BEGIN Information provided
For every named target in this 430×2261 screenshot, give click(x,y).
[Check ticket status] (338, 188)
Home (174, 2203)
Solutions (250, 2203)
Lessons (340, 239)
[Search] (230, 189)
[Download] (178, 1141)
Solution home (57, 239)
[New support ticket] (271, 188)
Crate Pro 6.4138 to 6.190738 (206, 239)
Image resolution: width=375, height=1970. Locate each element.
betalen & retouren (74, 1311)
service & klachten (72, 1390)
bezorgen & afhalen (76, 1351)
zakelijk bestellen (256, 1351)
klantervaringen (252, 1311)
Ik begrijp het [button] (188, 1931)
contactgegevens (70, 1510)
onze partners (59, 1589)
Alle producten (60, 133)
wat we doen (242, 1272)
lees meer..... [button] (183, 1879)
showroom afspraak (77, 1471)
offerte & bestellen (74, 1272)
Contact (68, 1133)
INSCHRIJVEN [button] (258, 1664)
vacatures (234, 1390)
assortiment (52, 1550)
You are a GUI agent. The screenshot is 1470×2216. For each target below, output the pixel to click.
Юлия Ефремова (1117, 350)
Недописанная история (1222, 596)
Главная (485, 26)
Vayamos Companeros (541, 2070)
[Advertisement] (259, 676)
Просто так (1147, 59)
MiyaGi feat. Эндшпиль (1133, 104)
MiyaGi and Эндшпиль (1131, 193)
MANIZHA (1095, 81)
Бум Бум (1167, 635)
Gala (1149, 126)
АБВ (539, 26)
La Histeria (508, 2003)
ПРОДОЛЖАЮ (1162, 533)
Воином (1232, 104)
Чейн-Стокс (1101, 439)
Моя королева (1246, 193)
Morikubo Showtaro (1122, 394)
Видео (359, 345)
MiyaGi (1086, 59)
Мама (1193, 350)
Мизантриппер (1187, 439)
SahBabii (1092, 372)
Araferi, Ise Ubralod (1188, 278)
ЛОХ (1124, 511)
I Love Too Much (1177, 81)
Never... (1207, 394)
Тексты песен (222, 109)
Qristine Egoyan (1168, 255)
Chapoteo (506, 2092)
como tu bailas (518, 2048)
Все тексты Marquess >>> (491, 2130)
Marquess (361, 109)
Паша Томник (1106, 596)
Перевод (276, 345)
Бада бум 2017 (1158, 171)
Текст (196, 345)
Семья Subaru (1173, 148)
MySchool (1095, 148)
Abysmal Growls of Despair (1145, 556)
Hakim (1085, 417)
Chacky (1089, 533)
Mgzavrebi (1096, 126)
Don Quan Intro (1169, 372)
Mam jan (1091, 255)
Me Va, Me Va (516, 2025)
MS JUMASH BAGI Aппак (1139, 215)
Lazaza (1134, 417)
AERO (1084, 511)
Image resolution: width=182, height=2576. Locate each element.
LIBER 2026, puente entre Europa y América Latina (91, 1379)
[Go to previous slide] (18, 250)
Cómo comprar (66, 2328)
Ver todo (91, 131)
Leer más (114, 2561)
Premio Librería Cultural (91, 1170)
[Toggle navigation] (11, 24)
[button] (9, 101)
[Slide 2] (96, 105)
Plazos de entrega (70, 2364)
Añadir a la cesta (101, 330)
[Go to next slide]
END Information provided
== Exercise instructions ==
Rescale the part that opens with the line containing "MANIZHA (1095, 81)" and closes with the line containing "Chacky (1089, 533)", both lines included. Repeat each of those lines with every click coordinate multiplied by 0.7 and rounded to a whole number (halves up), and return only those lines.

== Answer below ==
MANIZHA (767, 57)
Бум Бум (817, 445)
Gala (804, 88)
АБВ (377, 18)
La Histeria (356, 1402)
ПРОДОЛЖАЮ (813, 373)
Воином (862, 73)
Чейн-Стокс (771, 307)
Моя королева (872, 135)
Morikubo Showtaro (785, 276)
Видео (251, 242)
MiyaGi (760, 41)
Мама (835, 245)
Мизантриппер (831, 307)
SahBabii (764, 260)
Araferi, Ise Ubralod (832, 195)
ЛОХ (787, 358)
I Love Too Much (824, 57)
Never... (845, 276)
Тексты песен (155, 76)
Qristine Egoyan (818, 179)
Chapoteo (354, 1464)
como tu bailas (363, 1434)
Все тексты Marquess >>> (344, 1491)
Marquess (253, 76)
Паша Томник (774, 417)
Перевод (193, 242)
Бада бум 2017 (811, 120)
Текст (137, 242)
Семья Subaru (821, 104)
MySchool (767, 104)
Abysmal Growls of Despair (802, 389)
Hakim (760, 292)
Chacky (762, 373)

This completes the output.